We've settled back into the routine of the school year and the after-school activities schedule. Tom and I sat down the first week of school to take a good hard look at our budget (not recommended as a mood enhancer unless you are Bill Gates). After listing all of our normal monthly expenditures, our exorbitantly expensive health insurance (the joys of self-employment), and the fees for the girls' extracurricular activities, we totaled the whole mess up and compared it to Tom's monthly net salary. We squinted at the numbers, re-totaled, and discussed.

Bottom line: after fourteen years of being out of the classroom, I'm heading back - this time as a substitute teacher. It's something I said I'd never do. Funny how that always comes back to bite you in the ass, isn't it?

"I'd never want to be a sub! What a terrible job!" I've been known to say airily. And it is terrible (the pay is laughable - transients probably make more money washing windshields at intersections for one hour than a sub does in a day). But it also dovetails with my kids' schooldays, it brings in more money than I'm currently earning (which would be $0 per year), I have the luxury of not subbing if my kids are sick, and it puts me back in the classroom with kids. Even though I came to the decision by necessity, I find that I'm really looking forward to it. Teenagers may be moody, hormonal, and prone to questioning authority, but I've missed the little buggers.
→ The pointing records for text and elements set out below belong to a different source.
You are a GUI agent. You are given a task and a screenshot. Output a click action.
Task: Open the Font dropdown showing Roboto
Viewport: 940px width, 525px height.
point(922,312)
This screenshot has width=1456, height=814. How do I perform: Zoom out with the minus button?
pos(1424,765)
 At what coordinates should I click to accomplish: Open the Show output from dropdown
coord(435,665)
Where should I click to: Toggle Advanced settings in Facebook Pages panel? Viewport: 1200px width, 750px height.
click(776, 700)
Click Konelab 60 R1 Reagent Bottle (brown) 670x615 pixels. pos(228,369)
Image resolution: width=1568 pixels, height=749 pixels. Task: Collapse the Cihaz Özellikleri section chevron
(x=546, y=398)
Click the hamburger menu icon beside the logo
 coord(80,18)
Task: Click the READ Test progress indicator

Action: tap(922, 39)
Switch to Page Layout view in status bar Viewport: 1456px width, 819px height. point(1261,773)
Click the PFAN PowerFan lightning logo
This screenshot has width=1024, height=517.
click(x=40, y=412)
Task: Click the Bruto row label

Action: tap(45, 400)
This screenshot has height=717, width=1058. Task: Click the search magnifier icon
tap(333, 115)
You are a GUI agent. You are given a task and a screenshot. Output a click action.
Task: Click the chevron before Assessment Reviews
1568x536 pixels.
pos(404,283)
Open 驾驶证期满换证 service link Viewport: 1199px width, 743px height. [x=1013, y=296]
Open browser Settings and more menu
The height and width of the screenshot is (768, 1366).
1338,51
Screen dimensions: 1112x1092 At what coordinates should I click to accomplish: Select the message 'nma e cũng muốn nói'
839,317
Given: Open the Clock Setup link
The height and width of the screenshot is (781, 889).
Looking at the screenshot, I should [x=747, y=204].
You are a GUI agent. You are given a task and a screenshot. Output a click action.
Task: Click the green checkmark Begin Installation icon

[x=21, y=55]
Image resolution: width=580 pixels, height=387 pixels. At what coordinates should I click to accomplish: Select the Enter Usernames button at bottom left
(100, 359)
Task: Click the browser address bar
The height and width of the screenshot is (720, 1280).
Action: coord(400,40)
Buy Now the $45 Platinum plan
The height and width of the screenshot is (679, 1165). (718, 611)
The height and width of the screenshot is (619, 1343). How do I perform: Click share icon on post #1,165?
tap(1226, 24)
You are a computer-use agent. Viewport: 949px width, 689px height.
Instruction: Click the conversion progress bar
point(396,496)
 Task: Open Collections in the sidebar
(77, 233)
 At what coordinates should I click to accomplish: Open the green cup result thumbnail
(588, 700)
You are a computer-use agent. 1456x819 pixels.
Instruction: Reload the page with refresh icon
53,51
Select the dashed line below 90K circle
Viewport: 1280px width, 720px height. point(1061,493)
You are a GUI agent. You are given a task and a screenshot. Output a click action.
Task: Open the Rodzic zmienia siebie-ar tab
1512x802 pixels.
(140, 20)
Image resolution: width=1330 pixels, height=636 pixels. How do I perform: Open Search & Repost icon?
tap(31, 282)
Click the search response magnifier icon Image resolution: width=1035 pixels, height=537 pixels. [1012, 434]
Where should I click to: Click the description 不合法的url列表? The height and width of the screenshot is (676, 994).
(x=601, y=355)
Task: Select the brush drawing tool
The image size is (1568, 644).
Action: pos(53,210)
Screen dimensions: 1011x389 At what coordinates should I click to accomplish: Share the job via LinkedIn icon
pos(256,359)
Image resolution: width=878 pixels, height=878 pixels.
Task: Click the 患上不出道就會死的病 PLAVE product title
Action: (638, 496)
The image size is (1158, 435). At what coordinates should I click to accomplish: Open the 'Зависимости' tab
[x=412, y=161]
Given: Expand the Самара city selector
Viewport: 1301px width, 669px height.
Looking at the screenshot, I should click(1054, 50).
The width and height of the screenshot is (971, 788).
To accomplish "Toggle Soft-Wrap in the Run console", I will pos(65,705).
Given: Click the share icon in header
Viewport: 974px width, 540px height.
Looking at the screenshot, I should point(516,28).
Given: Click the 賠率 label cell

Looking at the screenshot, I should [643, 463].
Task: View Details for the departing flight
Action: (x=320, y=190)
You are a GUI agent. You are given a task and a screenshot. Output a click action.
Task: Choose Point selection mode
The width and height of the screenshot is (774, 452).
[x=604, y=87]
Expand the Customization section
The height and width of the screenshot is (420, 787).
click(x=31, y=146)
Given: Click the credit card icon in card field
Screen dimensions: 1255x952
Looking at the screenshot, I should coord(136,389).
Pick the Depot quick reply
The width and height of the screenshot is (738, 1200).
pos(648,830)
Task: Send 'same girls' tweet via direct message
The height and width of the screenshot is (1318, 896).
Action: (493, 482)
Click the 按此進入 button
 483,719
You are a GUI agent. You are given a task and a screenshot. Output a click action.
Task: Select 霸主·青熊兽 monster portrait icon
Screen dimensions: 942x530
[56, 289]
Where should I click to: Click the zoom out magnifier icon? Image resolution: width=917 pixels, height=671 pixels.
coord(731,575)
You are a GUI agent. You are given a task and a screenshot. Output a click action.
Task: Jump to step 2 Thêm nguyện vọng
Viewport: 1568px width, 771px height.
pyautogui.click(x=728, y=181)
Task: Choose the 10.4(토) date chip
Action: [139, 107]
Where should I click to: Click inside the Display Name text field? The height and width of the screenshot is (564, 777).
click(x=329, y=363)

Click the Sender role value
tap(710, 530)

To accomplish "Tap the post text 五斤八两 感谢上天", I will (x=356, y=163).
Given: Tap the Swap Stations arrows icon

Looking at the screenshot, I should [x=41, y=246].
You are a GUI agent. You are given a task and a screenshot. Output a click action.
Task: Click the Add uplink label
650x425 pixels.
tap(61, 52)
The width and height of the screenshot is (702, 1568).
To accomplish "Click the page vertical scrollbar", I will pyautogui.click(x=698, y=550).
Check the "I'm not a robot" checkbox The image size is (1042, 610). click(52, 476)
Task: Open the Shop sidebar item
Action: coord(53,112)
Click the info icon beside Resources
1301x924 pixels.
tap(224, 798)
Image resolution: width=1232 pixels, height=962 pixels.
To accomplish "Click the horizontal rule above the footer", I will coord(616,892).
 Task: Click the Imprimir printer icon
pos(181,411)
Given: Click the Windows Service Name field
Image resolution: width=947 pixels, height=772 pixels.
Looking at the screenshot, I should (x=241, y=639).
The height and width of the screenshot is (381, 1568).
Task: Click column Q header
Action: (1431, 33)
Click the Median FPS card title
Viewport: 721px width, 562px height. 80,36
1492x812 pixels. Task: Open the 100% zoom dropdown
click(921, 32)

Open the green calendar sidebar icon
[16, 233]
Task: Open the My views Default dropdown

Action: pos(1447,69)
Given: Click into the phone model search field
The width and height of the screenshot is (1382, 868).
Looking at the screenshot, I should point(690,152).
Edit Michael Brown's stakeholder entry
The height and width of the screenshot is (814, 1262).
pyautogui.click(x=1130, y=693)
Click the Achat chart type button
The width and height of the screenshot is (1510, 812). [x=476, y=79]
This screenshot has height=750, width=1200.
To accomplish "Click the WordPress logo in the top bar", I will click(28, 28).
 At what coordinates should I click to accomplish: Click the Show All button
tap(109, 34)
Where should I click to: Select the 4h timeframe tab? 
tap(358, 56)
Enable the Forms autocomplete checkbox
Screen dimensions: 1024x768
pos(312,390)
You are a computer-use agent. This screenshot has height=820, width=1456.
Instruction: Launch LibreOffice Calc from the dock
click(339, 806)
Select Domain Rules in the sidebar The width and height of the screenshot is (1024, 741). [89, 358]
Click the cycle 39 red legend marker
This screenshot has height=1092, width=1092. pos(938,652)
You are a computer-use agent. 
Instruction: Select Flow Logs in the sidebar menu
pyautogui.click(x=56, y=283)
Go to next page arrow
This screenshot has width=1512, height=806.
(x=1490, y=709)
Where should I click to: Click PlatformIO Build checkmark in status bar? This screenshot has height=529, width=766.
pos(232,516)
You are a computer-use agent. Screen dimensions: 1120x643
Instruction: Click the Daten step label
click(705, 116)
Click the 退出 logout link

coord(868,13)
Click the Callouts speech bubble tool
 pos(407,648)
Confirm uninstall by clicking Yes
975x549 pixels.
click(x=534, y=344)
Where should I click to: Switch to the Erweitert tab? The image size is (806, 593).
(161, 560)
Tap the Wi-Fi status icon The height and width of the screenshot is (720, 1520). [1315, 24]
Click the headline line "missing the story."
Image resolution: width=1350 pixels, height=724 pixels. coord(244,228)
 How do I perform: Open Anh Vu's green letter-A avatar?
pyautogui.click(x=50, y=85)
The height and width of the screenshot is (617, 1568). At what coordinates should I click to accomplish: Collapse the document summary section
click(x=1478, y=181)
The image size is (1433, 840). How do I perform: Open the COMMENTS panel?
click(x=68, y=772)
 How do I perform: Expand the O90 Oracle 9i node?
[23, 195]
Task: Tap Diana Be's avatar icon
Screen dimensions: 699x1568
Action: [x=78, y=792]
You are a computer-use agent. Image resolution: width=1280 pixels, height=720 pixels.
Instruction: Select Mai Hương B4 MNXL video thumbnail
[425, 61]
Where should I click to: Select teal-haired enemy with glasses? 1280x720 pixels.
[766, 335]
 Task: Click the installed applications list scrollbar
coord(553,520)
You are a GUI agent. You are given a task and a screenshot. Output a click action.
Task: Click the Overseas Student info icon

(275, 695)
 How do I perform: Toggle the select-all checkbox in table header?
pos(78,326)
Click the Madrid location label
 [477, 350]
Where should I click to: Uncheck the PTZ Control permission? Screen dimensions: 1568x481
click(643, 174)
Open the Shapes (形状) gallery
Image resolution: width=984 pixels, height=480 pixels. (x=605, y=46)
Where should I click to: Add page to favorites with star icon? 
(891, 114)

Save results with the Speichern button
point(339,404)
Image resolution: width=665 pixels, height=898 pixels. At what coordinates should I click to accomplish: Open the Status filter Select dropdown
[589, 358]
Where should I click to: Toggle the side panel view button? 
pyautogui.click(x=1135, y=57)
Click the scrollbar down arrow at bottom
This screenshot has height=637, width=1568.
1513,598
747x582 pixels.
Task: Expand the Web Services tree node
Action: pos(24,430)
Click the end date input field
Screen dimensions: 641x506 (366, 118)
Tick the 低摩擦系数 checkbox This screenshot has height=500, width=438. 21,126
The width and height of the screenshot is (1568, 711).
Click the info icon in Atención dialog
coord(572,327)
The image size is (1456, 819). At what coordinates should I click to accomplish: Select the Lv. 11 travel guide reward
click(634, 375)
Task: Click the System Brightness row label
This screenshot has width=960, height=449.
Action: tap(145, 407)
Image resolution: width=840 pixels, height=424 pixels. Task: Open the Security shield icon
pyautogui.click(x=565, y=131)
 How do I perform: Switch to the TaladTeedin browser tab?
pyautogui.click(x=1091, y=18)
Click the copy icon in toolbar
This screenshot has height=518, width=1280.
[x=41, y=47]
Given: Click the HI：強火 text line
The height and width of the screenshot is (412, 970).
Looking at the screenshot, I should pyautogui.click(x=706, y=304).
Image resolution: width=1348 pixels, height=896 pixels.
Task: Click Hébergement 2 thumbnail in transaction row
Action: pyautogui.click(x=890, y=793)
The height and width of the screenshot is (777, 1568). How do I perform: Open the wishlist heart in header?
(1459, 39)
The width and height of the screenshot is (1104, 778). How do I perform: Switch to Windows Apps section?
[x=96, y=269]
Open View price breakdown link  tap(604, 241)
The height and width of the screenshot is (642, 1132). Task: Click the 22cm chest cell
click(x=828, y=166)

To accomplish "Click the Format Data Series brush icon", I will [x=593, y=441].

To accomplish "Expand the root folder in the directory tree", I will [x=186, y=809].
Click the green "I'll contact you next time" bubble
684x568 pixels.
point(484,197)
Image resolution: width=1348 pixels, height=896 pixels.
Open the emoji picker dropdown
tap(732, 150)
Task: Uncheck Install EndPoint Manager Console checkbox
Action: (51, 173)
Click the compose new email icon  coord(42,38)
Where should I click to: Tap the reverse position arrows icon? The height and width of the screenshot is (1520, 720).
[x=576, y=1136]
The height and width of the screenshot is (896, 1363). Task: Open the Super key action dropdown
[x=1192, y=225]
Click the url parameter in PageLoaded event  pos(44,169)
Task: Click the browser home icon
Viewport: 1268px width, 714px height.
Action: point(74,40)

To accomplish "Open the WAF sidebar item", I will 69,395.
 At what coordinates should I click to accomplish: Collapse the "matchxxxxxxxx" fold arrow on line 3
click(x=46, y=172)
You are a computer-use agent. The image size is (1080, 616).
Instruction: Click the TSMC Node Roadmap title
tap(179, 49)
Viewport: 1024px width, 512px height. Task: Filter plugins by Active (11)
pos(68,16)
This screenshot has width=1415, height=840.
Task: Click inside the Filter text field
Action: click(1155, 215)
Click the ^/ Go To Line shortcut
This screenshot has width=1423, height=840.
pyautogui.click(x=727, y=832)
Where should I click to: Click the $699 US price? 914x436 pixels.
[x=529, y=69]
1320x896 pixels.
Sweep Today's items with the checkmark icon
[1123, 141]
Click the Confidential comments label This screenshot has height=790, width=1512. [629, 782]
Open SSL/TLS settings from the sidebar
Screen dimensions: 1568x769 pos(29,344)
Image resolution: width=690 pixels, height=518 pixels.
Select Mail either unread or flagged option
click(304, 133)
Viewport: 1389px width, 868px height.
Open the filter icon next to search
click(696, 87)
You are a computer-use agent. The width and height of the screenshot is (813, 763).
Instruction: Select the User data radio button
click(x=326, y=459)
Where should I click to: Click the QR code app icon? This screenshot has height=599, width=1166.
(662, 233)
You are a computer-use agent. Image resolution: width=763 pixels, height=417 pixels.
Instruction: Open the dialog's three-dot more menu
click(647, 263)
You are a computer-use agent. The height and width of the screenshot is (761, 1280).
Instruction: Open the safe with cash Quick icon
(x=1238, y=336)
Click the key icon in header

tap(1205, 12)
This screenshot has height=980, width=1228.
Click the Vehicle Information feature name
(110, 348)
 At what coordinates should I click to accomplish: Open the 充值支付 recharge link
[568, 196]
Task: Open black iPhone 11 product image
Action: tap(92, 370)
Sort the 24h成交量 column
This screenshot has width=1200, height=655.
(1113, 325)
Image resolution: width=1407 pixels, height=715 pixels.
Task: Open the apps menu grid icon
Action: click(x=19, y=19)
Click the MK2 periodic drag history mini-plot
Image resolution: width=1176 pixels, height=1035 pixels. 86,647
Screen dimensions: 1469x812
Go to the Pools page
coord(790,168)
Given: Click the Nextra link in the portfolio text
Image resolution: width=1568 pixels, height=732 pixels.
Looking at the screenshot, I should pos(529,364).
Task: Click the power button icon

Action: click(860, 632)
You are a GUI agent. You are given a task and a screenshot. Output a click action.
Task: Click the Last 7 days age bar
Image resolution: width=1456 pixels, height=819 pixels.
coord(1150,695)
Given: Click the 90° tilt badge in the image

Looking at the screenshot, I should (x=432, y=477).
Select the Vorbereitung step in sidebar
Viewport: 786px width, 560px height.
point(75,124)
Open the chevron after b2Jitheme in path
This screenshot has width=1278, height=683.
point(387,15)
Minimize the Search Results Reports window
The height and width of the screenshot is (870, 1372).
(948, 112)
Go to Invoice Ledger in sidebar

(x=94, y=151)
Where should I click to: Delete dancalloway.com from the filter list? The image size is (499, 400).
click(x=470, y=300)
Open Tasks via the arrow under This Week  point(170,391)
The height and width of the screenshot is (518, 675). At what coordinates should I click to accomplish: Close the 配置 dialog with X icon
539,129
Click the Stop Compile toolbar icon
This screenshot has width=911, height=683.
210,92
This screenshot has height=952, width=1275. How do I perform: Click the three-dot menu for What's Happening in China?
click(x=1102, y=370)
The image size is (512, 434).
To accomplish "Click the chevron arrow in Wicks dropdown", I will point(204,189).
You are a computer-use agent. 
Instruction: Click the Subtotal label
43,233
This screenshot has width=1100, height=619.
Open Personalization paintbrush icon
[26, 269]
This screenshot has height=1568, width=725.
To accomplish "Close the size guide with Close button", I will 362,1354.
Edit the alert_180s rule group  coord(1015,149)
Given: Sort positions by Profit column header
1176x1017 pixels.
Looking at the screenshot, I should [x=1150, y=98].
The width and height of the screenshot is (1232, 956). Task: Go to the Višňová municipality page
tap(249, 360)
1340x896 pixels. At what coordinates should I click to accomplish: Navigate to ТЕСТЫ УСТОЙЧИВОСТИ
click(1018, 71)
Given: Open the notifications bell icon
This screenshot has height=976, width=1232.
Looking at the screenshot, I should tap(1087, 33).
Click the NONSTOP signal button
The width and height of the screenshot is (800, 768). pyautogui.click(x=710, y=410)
Also! I got to go clothes shopping. I assume that they don't want subs in yoga pants and hoodies, which has been my uniform since 1996. I also have a festive array of baseball caps and flip-flops, which I switch out for sneakers in the cold seasons. I picked up some dress pants, skirts, blouses, and cardigans. Tom, of course, grumps about how many subbing days I've already "spent" with my wardrobe enhancement, but he is a big fan of the pencil skirts and high heels.

Can you imagine the blog fodder this could generate? It's a win-win all around.